The indicator loadings are also reasonable, with most loadings between 1 and 1.3, and the smallest being 0.6. So far, so good, evidence of an underlying latent trait.
When I look at the indicator error variance, however, that's where things get fishy. Variances range from 0.6 to 0.96, with over half of the indicators having error variance over 0.8. Just to test things out, I ran an EFA (off of the tetrachoric matrix) and had similar results, with very small communalities.
Related, with 9 indicators reliability (as measured by Alpha, which of course will underestimate as it is a congeneric model) is low at 0.52. McDonald's omega, a better stat, is only 0.53.
So how should I be interpreting these results? My current understanding is that I have a latent variable, but my indicators are poor measures, as evidenced by the high error variances/low communalities, and low reliability.

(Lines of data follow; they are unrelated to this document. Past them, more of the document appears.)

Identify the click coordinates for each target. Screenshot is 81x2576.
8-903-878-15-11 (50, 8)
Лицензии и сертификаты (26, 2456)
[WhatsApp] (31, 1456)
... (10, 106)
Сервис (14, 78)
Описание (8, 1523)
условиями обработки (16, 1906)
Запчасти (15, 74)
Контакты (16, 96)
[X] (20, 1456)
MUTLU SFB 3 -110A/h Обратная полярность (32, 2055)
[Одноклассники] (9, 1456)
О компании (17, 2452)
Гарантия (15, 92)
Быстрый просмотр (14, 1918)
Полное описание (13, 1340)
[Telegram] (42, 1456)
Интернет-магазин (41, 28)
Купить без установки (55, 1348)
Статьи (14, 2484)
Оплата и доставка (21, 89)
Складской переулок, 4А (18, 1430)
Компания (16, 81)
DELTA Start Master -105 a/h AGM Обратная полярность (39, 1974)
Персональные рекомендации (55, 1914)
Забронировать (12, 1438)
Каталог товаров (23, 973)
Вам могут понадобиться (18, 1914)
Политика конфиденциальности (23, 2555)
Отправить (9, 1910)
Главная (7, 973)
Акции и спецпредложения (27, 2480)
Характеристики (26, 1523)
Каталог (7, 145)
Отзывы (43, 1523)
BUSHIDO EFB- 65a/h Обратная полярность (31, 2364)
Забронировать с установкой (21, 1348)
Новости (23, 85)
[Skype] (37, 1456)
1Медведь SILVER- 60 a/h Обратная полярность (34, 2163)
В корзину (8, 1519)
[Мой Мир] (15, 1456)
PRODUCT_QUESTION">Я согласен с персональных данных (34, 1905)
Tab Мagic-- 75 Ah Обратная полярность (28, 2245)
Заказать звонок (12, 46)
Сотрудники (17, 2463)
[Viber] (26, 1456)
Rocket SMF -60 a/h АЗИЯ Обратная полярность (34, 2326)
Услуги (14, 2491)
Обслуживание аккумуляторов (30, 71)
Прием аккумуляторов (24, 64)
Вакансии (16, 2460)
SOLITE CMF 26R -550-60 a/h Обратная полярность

Binary indicators can have low reliability. And that in turn can contribute to a well-fitting model due to low power. The real question is how useful the model is - for instance does the factor give a significant slope in predicting a later outcome?
Unfortunately I am not able to look at prediction at this point, but eventually I hope to be able to do that.
I'm not sure I follow how the low power can lead to a well-fitting model. Is that because you cannot pick up real changes in fit through significance testing, say through Chi2? Would that affect fit indices like CFI and TLI as well?